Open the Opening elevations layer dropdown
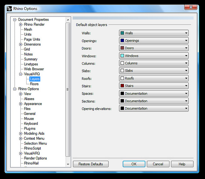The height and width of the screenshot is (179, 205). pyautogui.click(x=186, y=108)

===============

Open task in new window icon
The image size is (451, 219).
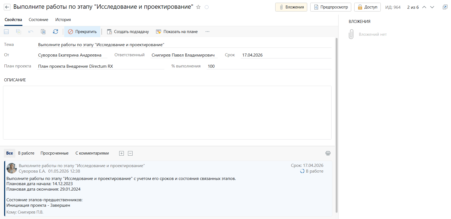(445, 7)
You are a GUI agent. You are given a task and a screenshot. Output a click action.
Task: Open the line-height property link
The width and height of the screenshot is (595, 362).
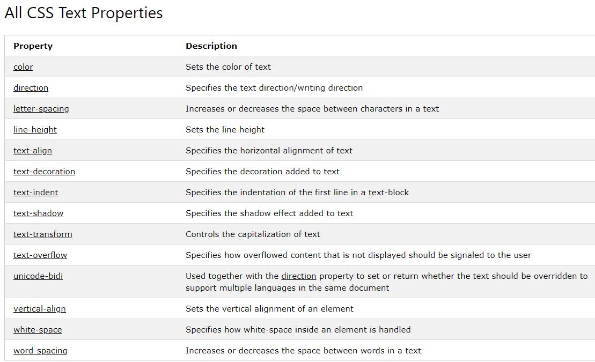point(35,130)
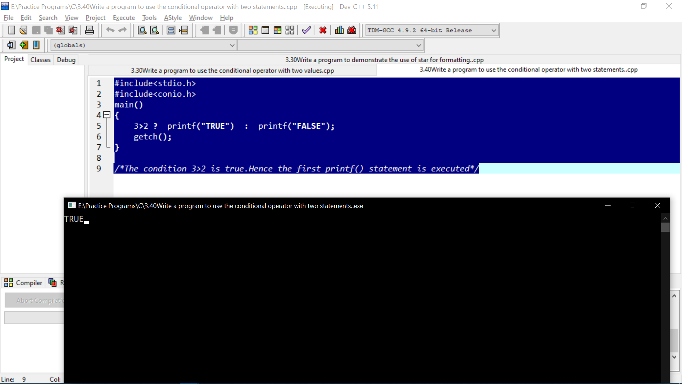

===============

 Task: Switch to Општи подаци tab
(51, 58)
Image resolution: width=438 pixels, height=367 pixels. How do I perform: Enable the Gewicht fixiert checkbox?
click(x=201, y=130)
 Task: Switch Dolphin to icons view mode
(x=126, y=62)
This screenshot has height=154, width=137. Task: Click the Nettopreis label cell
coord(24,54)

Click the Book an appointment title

===============

◆ **TASK STATEMENT**:
Go through the material above and output exactly the lines from the one containing "Image resolution: width=438" through the one containing "Click the Book an appointment title".

◆ **ANSWER TO THIS PROBLEM**:
Image resolution: width=438 pixels, height=367 pixels. How do I perform: Enable the Gewicht fixiert checkbox?
click(x=201, y=130)
 Task: Switch Dolphin to icons view mode
(x=126, y=62)
This screenshot has height=154, width=137. Task: Click the Nettopreis label cell
coord(24,54)

Click the Book an appointment title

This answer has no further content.